● WORK TO COMPLETE
In the entries below, find each line where the word "Given" appears and give only the total count of such lines.

━━━ STORED DATA

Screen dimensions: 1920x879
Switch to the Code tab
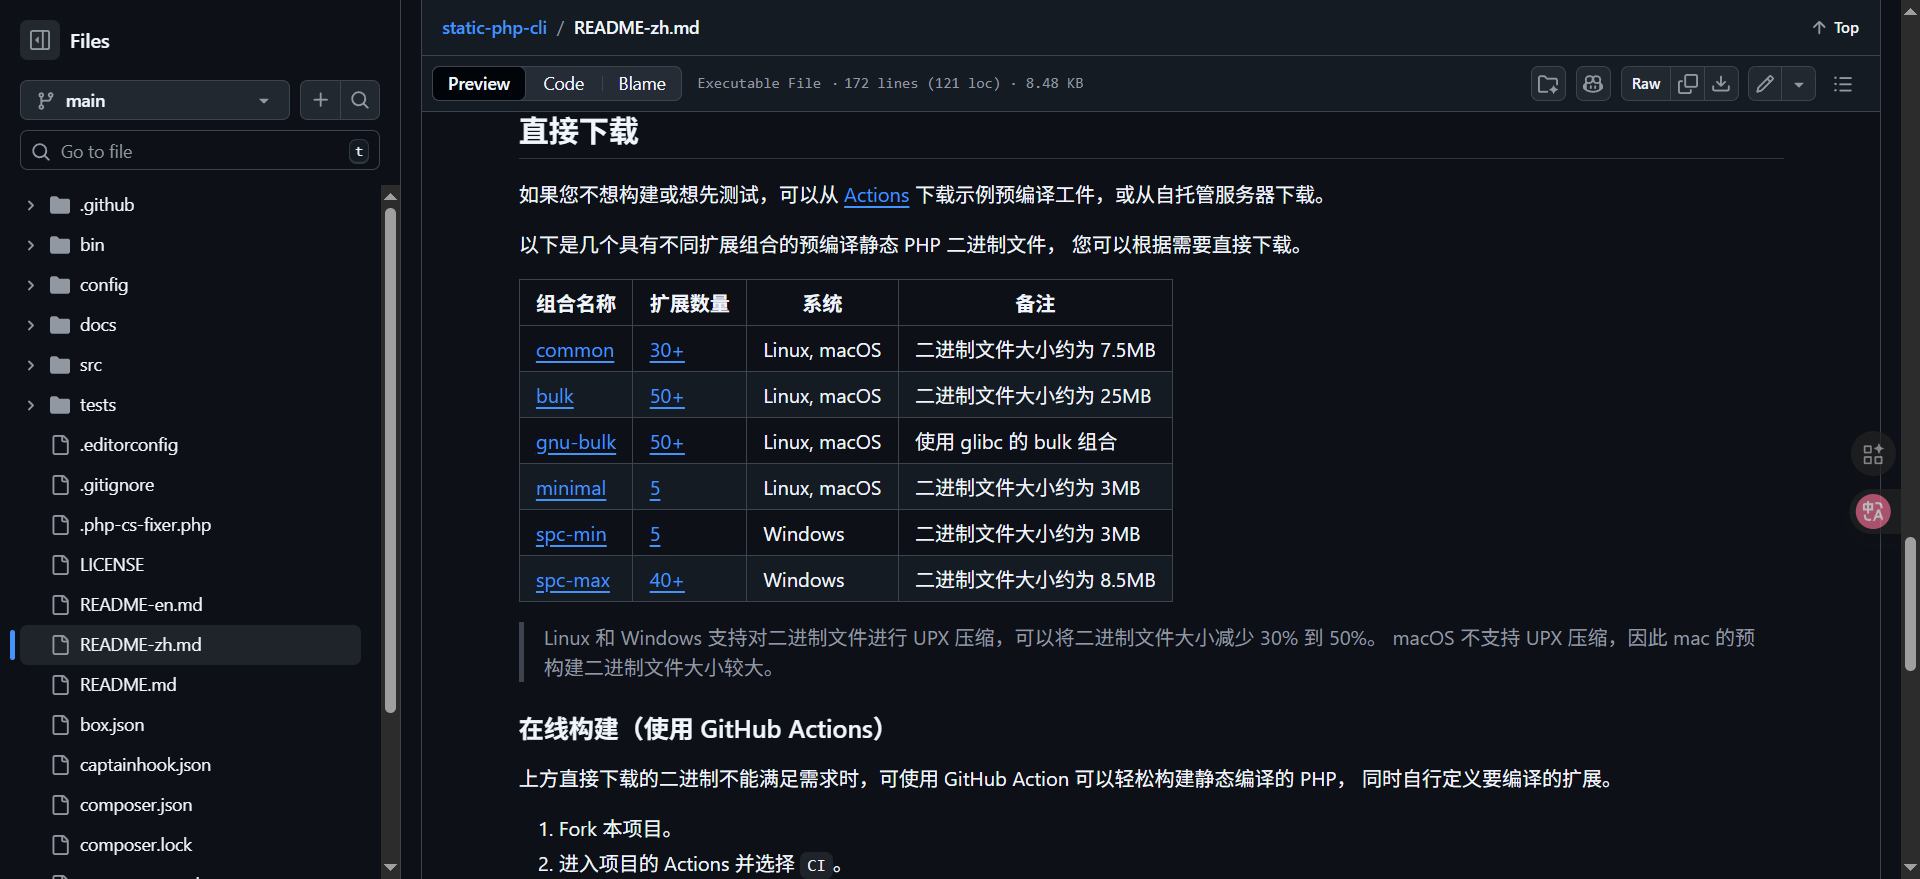tap(563, 84)
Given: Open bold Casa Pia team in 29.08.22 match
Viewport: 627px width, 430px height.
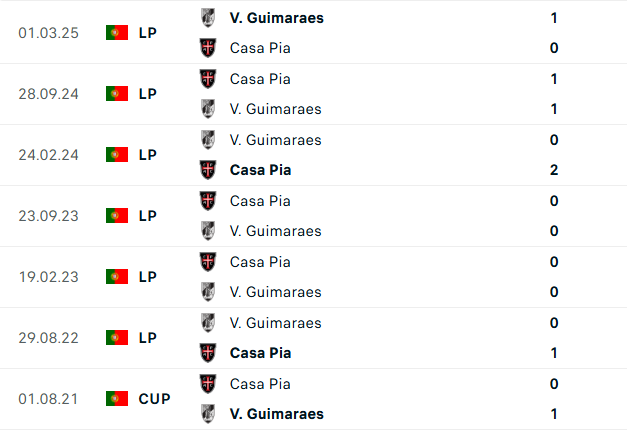Looking at the screenshot, I should point(260,353).
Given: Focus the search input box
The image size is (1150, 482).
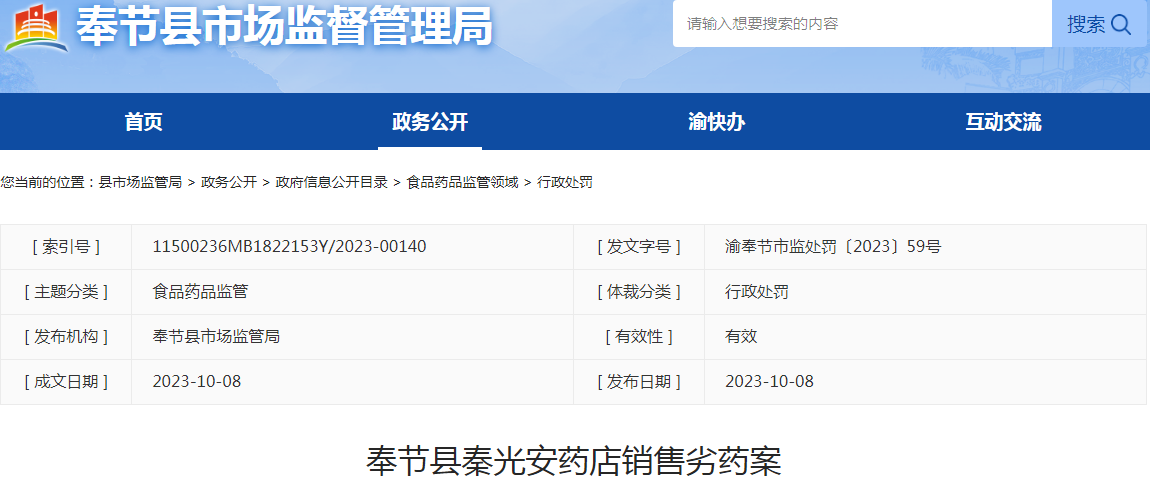Looking at the screenshot, I should [860, 24].
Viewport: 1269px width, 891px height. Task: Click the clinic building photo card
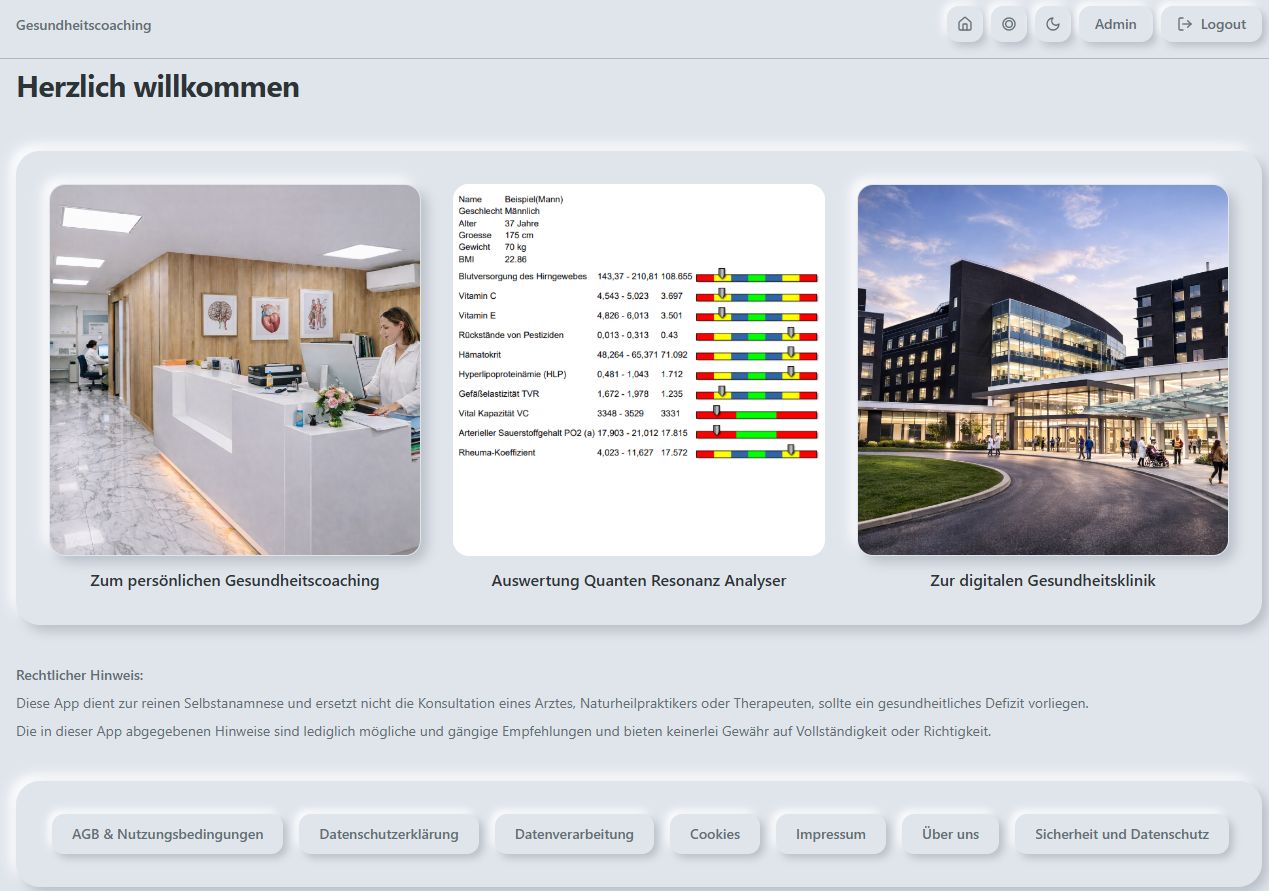(1043, 369)
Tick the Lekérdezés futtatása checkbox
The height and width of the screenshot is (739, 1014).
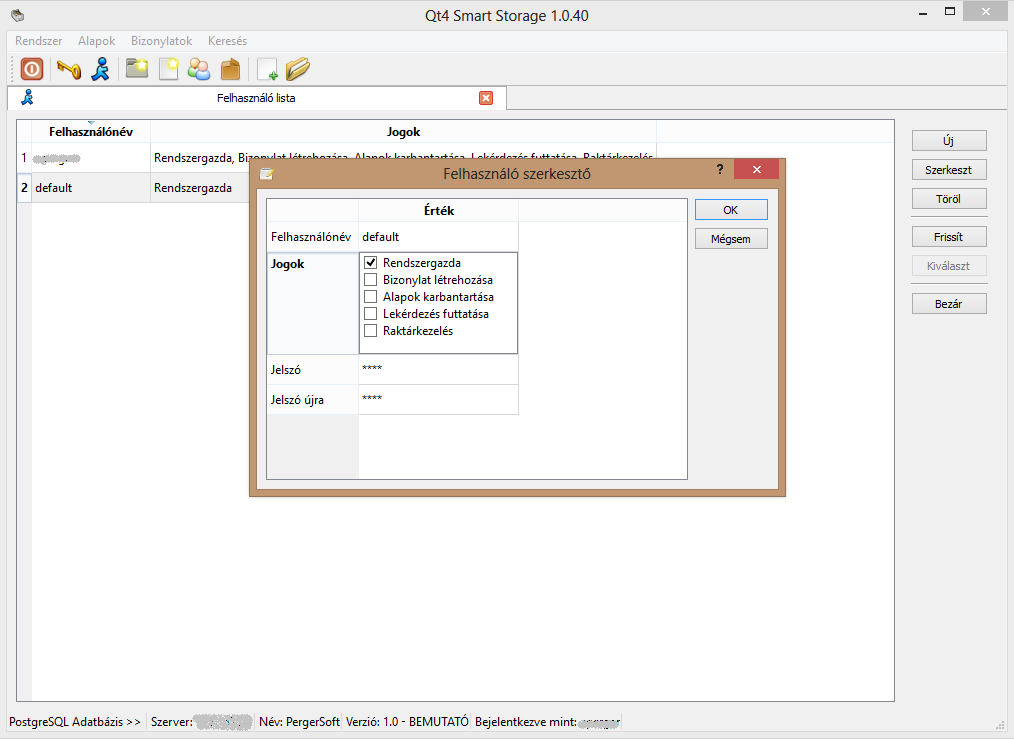coord(370,314)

━━━━━━

● RESPONSE FOR THIS EXERCISE
2